ESTA VIDA DE PROFESSOR (2)
Não fiz greve no dia 18 de Novembro. Fiquei contudo indignado com a manobra de diversão do Ministério da Educação, que pôs em causa a boa imagem dos professores – no momento em que estes expressavam livremente as suas inquietações profissionais. Perante a greve, o Secretário de Estado Valter Lemos poderia ter vindo a público contradizer os motivos que levaram milhares de docentes para a rua e que provocaram o fecho de quase cinquenta por cento das escolas. Seria legítimo e aceitável. Mas não. Preferiu cuspir sobre os professores, divulgando um estudo (?) que terá descoberto um “grande” absentismo entre eles.
Para ser sério, o documento deveria ter vindo na companhia dos índices de absentismo de toda a Função Pública e dos responsáveis por cargos políticos. Só assim poderíamos comparar para formarmos uma opinião sólida. Saberíamos então se os professores faltam mais do que os médicos, do que os juízes, do que os empregados das finanças, do que os deputados, do que os polícias... e porquê.
Admitamos, no entanto, que tal estudo abrangente não interessaria ao senhor Secretário de Estado (hipótese que se afigura provável, tanto mais que só os professores faziam greve...). Ainda assim, o documento em causa revela uma honestidade ínfima. Para que se vislumbrasse, o responsável do Ministério teria que explicar aos portugueses os motivos que levam os professores a faltar. Sem estes elementos, há quem possa acreditar na existência de manobras impróprias de uma democracia – mais comuns em regimes cuja acção política se baseia não no debate cívico, mas no assassinato de carácter de cidadãos individuais ou de grupos profissionais, religiosos e políticos.

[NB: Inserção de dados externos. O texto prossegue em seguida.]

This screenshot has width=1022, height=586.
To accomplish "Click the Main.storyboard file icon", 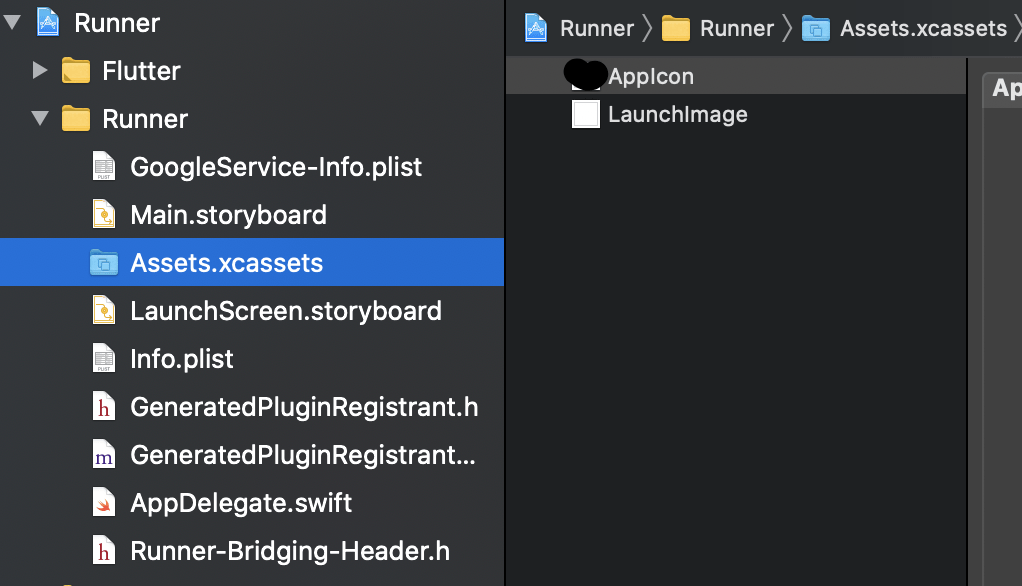I will (104, 215).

Se não, vejamos. Salvo nalguns casos especiais, aos professores “aplica-se a legislação geral em vigor na Função Pública em matéria de férias, faltas e licenças”, conforme afirma o artigo 86º do Estatuto da Carreira Docente. Ora, essa legislação é clara no que respeita à ausência ao serviço do funcionário. Só há duas situações possíveis: falta justificada e falta injustificada.
Desde que justifiquem legalmente a sua ausência, quando faltam os professores usufruem de um direito que a Lei lhes confere. Convém lembrar aos leitores – já que Valter Lemos não quis fazê-lo – que as razões da falta podem ser diversas (previstas no artigo 21º do Regime Jurídico das Férias, Faltas e Licenças dos Funcionários e Agentes da Administração Pública): casamento, maternidade ou paternidade, nascimento de descendente, consultas pré-natais e amamentação, adopção de menor, falecimento de familiar, doença, doença prolongada, acidente em serviço ou doença profissional, reabilitação profissional, tratamento ambulatório, assistência a familiares, isolamento profiláctico, estatuto de trabalhador-estudante, equiparação a bolseiro, doação de sangue, cumprimento de obrigações legais, prestação de provas de concurso, desconto nas férias, etc.. (Se não justificarem as suas faltas, sofrerão várias penalizações: perda de remunerações correspondentes aos dias de ausência, desconto nos dias de férias do ano civil seguinte, desconto para efeitos de antiguidade, de progressão e de concurso, não esquecendo o desconto no tempo necessário para a aposentação.)
Perante tudo isto, das duas, uma. Ou Valter Lemos quis esbater os motivos da greve através de um grave ataque à imagem pública dos professores, ou, então, preparou alguma mudança legislativa, retirando direitos aos docentes. Já estou a ver o cenário... Ao contrário dos outros servidores do Estado e trabalhadores(com eles não se preocupou), os professores deixarão de ter lua-de-mel, não ficarão em casa quando os filhos nascerem, serão proibidos de ficarem doentes, serão obrigados a encontrarem amas-de-leite para os seus bebés, não poderão cuidar de familiares, não irão ao funeral destes, não poderão tirar novos cursos, não poderão dar sangue, serão impedidos de testemunhar em tribunal, não poderão receber formação, estarão impedidos de tratarem de assuntos pessoais inadiáveis...
Pena é que Valter Lemos não pense em dar aos professores do Básico e do Secundário o mesmo direito que os docentes do Ensino Superior têm: o de negociarem com os alunos novas datas para aulas, quando têm que faltar. Tenho a certeza: o absentismo reduzir-se-ia. Porque a grande maioria dos professores gosta da profissão que tem – e só falta às suas aulas quando não pode deixar de fazê-lo.